## Directions for this task:
In the data below, the answer is the run of lines from the line containing "Given: Select the Expédier shipping option" through the line containing "Click the Suscribirse", both included; print it exactly and nothing else.

(Dataset entries)
★ ★ ★

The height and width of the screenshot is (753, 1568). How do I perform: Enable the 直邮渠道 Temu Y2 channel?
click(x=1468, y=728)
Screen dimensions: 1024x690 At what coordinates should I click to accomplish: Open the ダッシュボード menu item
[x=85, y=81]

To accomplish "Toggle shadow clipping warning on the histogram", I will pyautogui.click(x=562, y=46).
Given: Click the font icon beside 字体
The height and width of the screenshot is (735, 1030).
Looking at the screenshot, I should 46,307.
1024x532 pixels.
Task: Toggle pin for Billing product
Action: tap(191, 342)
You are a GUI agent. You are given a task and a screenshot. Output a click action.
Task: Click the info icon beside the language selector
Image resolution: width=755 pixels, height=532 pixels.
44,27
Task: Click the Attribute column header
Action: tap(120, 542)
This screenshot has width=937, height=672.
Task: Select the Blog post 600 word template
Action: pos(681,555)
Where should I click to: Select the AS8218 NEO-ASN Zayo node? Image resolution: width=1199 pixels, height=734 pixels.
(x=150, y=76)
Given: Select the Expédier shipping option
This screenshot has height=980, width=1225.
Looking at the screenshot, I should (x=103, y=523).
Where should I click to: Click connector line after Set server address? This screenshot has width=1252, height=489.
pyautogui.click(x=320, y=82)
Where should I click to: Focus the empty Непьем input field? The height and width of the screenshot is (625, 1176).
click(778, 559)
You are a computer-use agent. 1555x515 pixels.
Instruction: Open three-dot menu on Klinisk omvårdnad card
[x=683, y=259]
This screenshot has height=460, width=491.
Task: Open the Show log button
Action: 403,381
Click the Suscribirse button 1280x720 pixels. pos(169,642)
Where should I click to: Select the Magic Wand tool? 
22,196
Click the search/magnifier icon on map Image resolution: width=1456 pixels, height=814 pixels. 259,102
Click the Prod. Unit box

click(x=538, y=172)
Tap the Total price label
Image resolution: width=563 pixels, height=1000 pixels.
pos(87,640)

★ ★ ★

## Your solution:
Given: Select the Expédier shipping option
This screenshot has height=980, width=1225.
Looking at the screenshot, I should (x=103, y=523).
Where should I click to: Click connector line after Set server address? This screenshot has width=1252, height=489.
pyautogui.click(x=320, y=82)
Where should I click to: Focus the empty Непьем input field? The height and width of the screenshot is (625, 1176).
click(778, 559)
You are a computer-use agent. 1555x515 pixels.
Instruction: Open three-dot menu on Klinisk omvårdnad card
[x=683, y=259]
This screenshot has height=460, width=491.
Task: Open the Show log button
Action: 403,381
Click the Suscribirse button 1280x720 pixels. pos(169,642)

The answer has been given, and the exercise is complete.